*Extrait source*:
↓↓↓

J’ai également souligné l’importance du risque opérationnel dans la capacité de résilience globale des institutions financières. Nous avons aussi pour priorité d’améliorer la résilience et l’état de préparation des institutions et des régimes de retraite à ce risque non financier. Même si cet objectif existait avant la pandémie, le rythme de la numérisation des services financiers pendant la période d’éloignement physique n’a servi qu’à renforcer notre travail sur les risques technologiques.

Nous avons publié récemment un document de travail sur le risque lié aux technologies qui traite d’un plus large éventail de questions que d’habitude. Il y est notamment question de la cybersécurité, du risque lié aux tiers, de l’intelligence artificielle et des données. Cette pléthore de sujets nous oblige à communiquer avec un éventail d’interlocuteurs plus large que d’habitude. Cet élargissement du public cible vise à faire en sorte que nos prochaines étapes concernant les politiques prudentielles donnent de bons résultats prudentiels, tout en permettant aux institutions de se livrer concurrence grâce à de saines innovations.

Les risques prudentiels des institutions et des régimes de retraite privés que nous réglementons évoluent. Les effets de ces changements toucheront les divers secteurs financiers à des taux et à des moments différents. Une part importante de notre dialogue avec les parties prenantes sera le lancement d’une consultation pour savoir ce que nous devons faire de plus afin de favoriser la résilience aux risques financiers découlant des changements climatiques.

Jusqu’à maintenant, les institutions financières et les régimes de retraite ont réagi rapidement et efficacement face aux risques et à la volatilité engendrés par la COVID-19. La vigueur du système financier canadien avant la pandémie nous a été très utile. Mais, nous devons planifier les prochaines étapes.

D’ici 2021, il est très possible qu’un vaccin devienne largement disponible, ce qui promet une croissance économique et moins d’obstacles à notre système financier. Cependant, notre expérience des années qui ont suivi la crise financière mondiale nous laisse penser que les effets de la crise COVID-19 ne seront probablement pas de courte durée. Le BSIF se prépare à un marathon et non à un sprint.

C’est pourquoi nous adoptons une approche prudente : nous mettons l’accent sur la sécurité et la stabilité immédiates du système financier, des institutions et des régimes de retraite que nous surveillons, ce qui demande une surveillance étroite et un calibrage minutieux de nos interventions. Notre intention est de faire en sorte que les mesures du BSIF servent de transition dans l’attente de conditions plus stables, en nous guidant sur notre mandat et sur les leçons tirées de crises antérieures.

↑↑↑

*Listing fourni*:
↓↓↓

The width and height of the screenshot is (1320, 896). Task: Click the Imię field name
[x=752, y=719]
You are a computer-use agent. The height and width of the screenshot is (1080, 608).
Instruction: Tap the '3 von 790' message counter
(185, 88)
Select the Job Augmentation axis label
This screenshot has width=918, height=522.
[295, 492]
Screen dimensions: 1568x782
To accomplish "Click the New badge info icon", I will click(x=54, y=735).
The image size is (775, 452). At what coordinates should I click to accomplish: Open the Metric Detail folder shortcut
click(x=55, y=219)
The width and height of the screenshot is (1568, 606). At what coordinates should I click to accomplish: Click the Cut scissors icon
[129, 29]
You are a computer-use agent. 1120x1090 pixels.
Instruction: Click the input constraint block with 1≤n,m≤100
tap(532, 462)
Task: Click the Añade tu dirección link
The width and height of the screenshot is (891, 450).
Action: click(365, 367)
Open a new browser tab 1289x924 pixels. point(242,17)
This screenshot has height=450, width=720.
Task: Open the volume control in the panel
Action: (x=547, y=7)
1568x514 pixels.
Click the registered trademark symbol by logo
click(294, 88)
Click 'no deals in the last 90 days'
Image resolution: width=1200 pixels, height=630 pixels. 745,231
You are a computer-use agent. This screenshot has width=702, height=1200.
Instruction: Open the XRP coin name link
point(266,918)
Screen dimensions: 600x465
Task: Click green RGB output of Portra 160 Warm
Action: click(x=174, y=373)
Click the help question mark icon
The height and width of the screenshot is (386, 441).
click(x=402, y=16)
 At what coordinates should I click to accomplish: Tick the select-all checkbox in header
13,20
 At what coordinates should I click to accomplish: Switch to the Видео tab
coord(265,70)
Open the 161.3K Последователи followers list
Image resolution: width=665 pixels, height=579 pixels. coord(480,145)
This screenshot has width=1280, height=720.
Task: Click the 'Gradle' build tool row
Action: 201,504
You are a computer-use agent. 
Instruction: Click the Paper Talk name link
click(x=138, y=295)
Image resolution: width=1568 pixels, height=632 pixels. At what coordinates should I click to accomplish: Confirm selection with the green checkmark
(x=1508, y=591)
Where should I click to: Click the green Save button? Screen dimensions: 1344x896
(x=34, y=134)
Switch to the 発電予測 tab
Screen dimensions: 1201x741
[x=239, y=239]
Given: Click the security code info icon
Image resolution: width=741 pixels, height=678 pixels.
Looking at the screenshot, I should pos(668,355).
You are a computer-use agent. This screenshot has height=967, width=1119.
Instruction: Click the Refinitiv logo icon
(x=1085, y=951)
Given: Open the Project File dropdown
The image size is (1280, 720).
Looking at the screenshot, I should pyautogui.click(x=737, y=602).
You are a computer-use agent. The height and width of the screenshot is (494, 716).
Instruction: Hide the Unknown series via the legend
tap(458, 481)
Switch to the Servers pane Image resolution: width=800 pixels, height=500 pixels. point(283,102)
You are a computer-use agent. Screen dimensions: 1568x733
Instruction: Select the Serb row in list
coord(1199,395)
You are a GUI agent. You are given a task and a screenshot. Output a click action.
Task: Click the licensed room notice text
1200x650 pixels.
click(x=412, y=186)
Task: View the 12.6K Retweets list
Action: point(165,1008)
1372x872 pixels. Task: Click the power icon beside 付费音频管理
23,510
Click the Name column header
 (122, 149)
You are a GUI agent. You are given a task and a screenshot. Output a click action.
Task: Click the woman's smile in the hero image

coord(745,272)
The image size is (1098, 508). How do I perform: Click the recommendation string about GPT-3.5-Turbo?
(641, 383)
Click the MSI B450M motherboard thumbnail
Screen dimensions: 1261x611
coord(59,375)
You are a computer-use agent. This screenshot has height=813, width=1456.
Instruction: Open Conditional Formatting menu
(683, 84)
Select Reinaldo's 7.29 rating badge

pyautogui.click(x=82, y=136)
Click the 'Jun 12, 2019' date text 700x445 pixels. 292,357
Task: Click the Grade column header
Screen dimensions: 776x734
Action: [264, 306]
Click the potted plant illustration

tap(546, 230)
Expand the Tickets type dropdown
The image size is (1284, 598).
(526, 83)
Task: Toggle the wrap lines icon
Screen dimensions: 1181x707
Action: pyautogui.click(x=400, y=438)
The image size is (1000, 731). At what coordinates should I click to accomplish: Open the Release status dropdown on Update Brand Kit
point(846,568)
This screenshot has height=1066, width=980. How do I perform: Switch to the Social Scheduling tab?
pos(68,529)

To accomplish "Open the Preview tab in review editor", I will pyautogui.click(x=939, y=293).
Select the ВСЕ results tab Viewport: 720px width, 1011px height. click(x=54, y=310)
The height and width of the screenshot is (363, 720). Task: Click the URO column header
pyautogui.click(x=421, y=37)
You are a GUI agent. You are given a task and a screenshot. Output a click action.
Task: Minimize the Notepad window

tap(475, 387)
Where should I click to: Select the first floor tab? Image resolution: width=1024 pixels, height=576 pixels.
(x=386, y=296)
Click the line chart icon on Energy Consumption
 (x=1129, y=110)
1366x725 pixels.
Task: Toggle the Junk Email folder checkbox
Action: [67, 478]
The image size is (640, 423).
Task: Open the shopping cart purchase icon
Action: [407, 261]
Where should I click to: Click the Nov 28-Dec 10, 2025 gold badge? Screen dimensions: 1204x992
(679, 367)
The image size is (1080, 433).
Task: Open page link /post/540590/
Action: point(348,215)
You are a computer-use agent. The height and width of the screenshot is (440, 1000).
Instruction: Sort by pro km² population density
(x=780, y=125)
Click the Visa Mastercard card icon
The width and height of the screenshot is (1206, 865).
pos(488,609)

↑↑↑

*Tâche à réaliser 1*:
Recopiez de l'extrait source tout le passage allant de « Nous avons publié » jusqu'à « de saines innovations. ».
*Tâche à réaliser 2*:
Répondez brièvement aux questions suivantes à partir de l'extrait source.
(a) Quels sujets le document de travail sur le risque lié aux technologies traite-t-il notamment ?
(b) À quoi le BSIF dit-il se préparer, plutôt qu'à un sprint ?
(c) Sur quoi portera la consultation que le BSIF compte lancer auprès des parties prenantes ?

*Résultat attendu 1*:
Nous avons publié récemment un document de travail sur le risque lié aux technologies qui traite d’un plus large éventail de questions que d’habitude. Il y est notamment question de la cybersécurité, du risque lié aux tiers, de l’intelligence artificielle et des données. Cette pléthore de sujets nous oblige à communiquer avec un éventail d’interlocuteurs plus large que d’habitude. Cet élargissement du public cible vise à faire en sorte que nos prochaines étapes concernant les politiques prudentielles donnent de bons résultats prudentiels, tout en permettant aux institutions de se livrer concurrence grâce à de saines innovations.

*Résultat attendu 2*:
(a) La cybersécurité, le risque lié aux tiers, l'intelligence artificielle et les données.
(b) À un marathon.
(c) Sur ce qu'il doit faire de plus afin de favoriser la résilience aux risques financiers découlant des changements climatiques.